UK General Data Protection Regulation

Article 5 Principles relating to processing of personal data

1    Personal data shall be:

    a. processed lawfully, fairly and in a transparent manner in relation to the data subject (“lawfulness, fairness and transparency”)

    …

Article 6 Lawfulness of processing

1 Processing shall be lawful only if and to the extent that at least one of the following applies:

    …

    f. processing is necessary for the purposes of the legitimate interests pursued by the controller or by a third party, except where such interests 
are overridden by the interests or fundamental rights and freedoms of the data subject which require the protection of personal data, in 
particular where the data subject is a child.

Data Protection Act 2018

3    Terms relating to the processing of personal data

    …

    (2) “Personal data” means any information relating to an identified or identifiable living individual (subject to subsection (14)(c)).
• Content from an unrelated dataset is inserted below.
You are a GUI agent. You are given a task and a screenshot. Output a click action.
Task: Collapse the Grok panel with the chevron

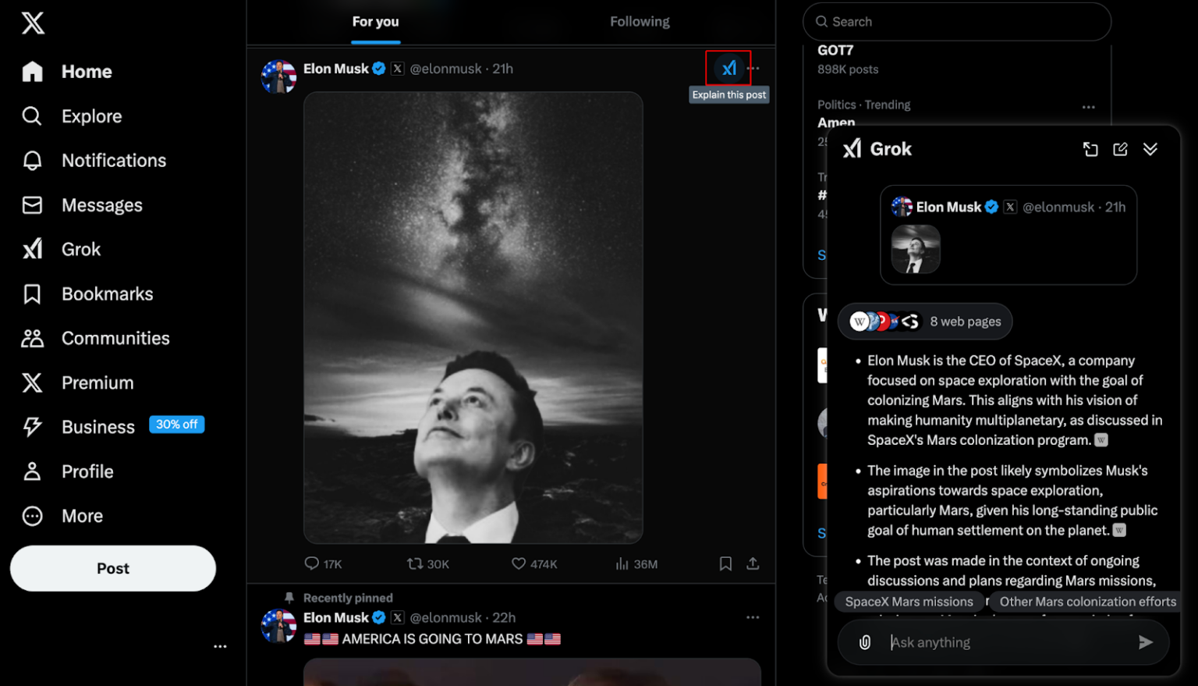[1150, 149]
    (3) “Identifiable living individual” means a living individual who can be identified, directly or indirectly, in particular by reference to –

        (a) an identifier such as a name, an identification number, location data or an online identifier, or
        (b) one or more factors specific to the physical, physiological, genetic, mental, economic, cultural or social identity of the individual.

    (4) “Processing”, in relation to information, means an operation or set of operations which is performed on information, or on sets of information, such as –

        …

        (d) disclosure by transmission, dissemination or otherwise making available,

        …

(14) In Parts 5 to 7, except where otherwise provided –

    (a) references to the UK GDPR are to the UK GDPR read with Part 2;

    …

(c) references to personal data, and the processing of personal data, are to personal data and processing to which Part 2, Part 3 or Part 4 applies;

(d) references to a controller or processor are to a controller or processor in relation to the processing of personal data to which Part 2, Part 3 or Part 4 applies.